▼

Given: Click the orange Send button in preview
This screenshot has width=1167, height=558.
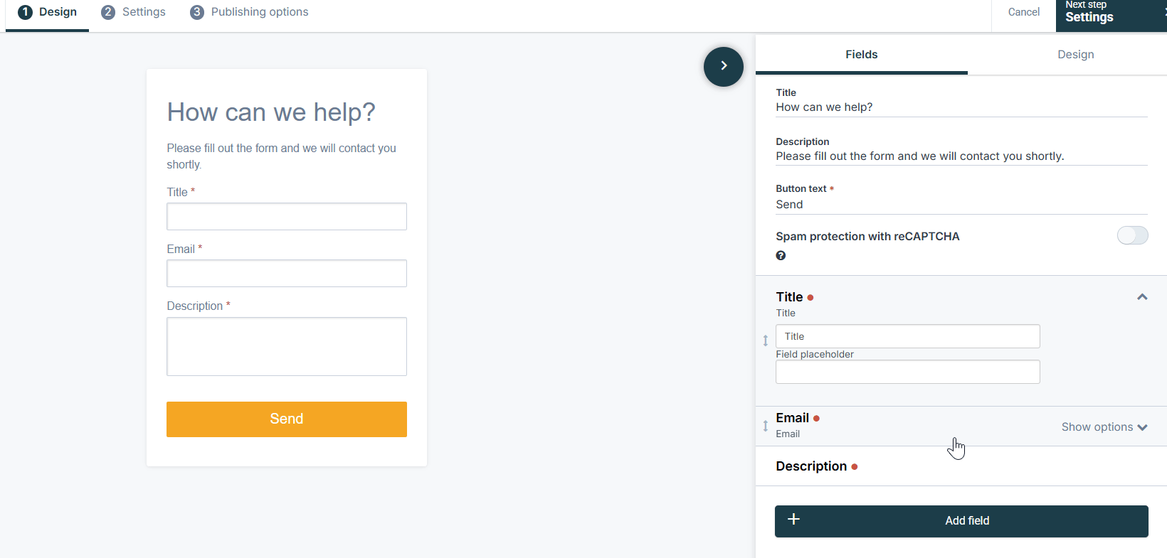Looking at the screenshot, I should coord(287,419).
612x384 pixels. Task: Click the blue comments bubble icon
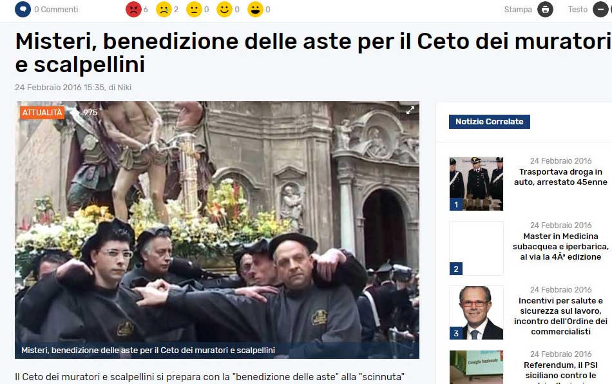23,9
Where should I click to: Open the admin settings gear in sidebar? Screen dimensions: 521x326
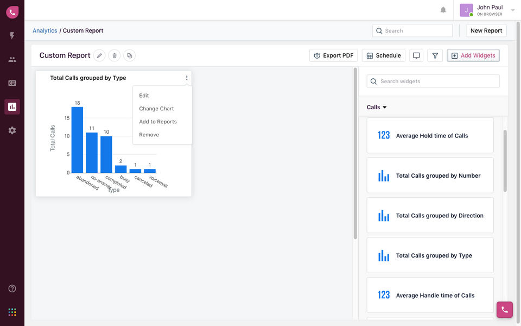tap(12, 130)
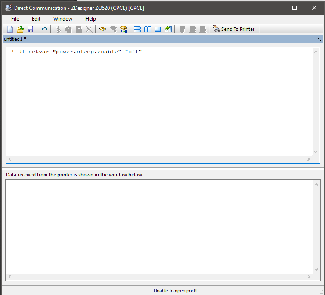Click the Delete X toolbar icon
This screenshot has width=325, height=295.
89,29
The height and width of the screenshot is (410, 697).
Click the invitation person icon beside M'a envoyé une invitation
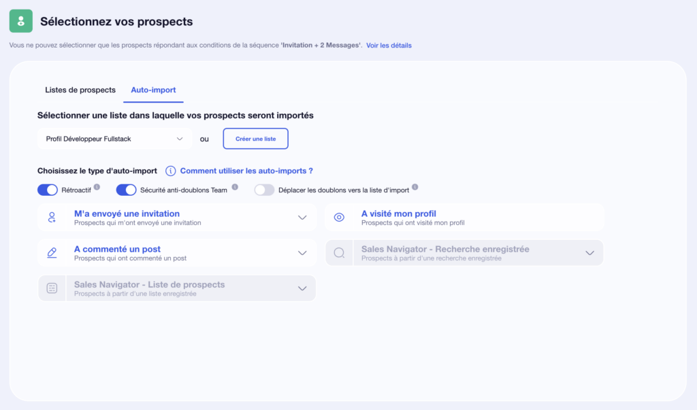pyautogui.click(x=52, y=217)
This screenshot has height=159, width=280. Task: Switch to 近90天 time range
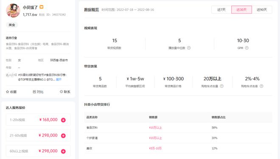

▲
▼

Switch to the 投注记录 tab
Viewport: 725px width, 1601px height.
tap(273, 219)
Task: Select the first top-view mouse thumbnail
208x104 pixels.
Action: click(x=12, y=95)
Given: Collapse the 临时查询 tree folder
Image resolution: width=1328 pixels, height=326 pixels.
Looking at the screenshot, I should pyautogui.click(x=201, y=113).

▲

Task statement: Above are records; write out the lines from the one with "This screenshot has width=1167, height=558." down to the one with "The height and", exactly, leaving the pictures out.

Finished task:
This screenshot has width=1167, height=558.
Looking at the screenshot, I should coord(287,419).
612x384 pixels. Task: Click the blue comments bubble icon
23,9
Where should I click to: Open the admin settings gear in sidebar? Screen dimensions: 521x326
tap(12, 130)
Click the Delete X toolbar icon
This screenshot has width=325, height=295.
89,29
The height and width of the screenshot is (410, 697).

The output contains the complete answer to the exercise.